** TASK OBJECTIVE **
Starting at the line that contains "The height and width of the screenshot is (294, 384)." and ending at the final line of the entries below, write out each line exactly as it appears, but omit the pictures.

** Stored data entries **
********
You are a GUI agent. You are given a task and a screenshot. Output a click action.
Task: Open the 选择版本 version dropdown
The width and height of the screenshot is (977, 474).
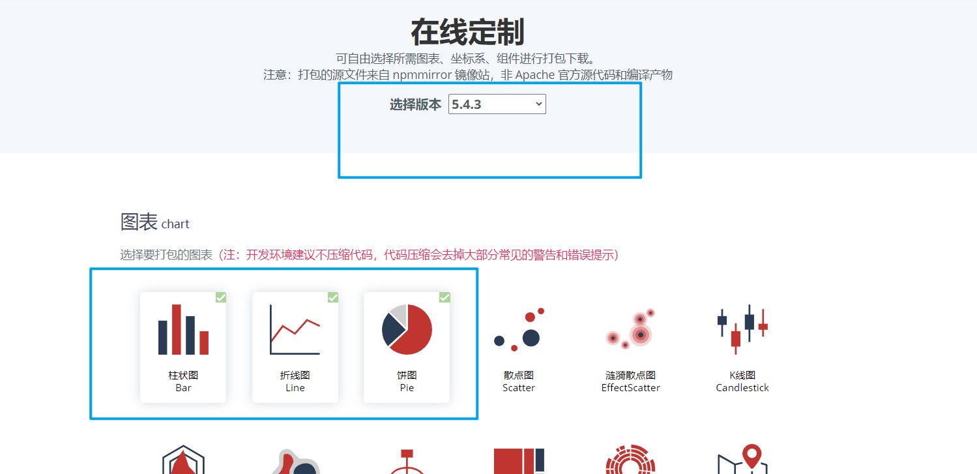tap(497, 104)
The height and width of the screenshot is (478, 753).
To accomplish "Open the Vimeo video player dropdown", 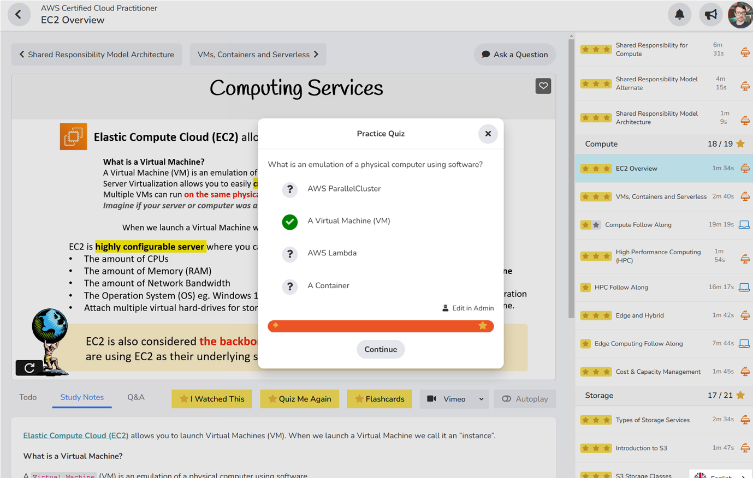I will (x=454, y=399).
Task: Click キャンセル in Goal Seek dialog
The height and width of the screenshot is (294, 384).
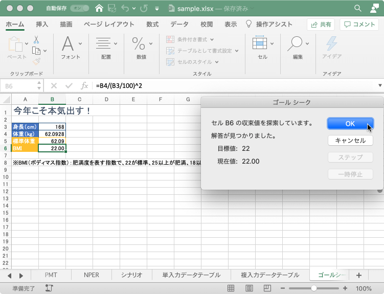Action: click(x=350, y=141)
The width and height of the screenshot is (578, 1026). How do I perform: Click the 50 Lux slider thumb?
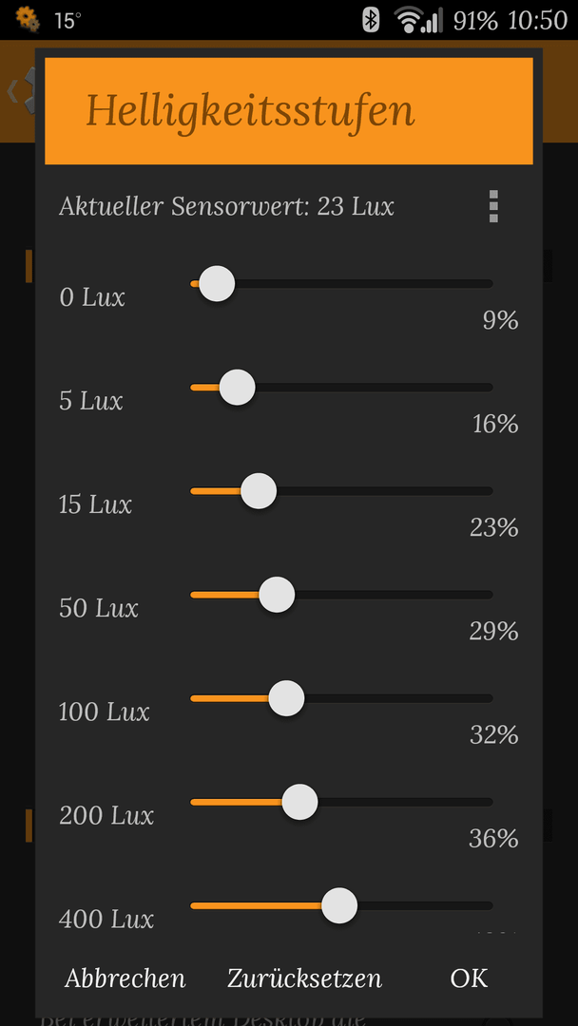click(277, 595)
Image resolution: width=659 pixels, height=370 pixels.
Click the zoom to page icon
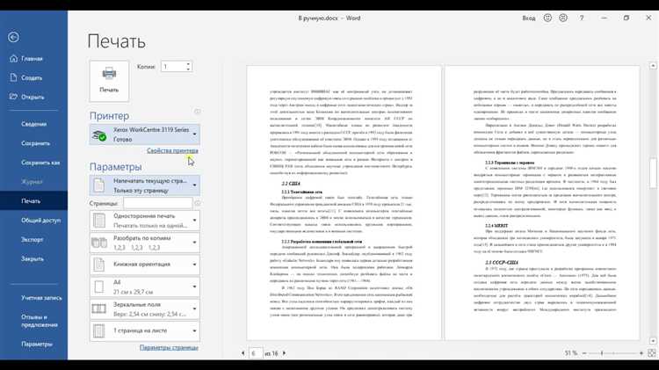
********
** SOLVED EXERCISE **
The height and width of the screenshot is (294, 384).
Action: click(x=350, y=141)
The width and height of the screenshot is (578, 1026). How do I perform: Click the 50 Lux slider thumb?
click(277, 595)
Image resolution: width=659 pixels, height=370 pixels.
Click the zoom to page icon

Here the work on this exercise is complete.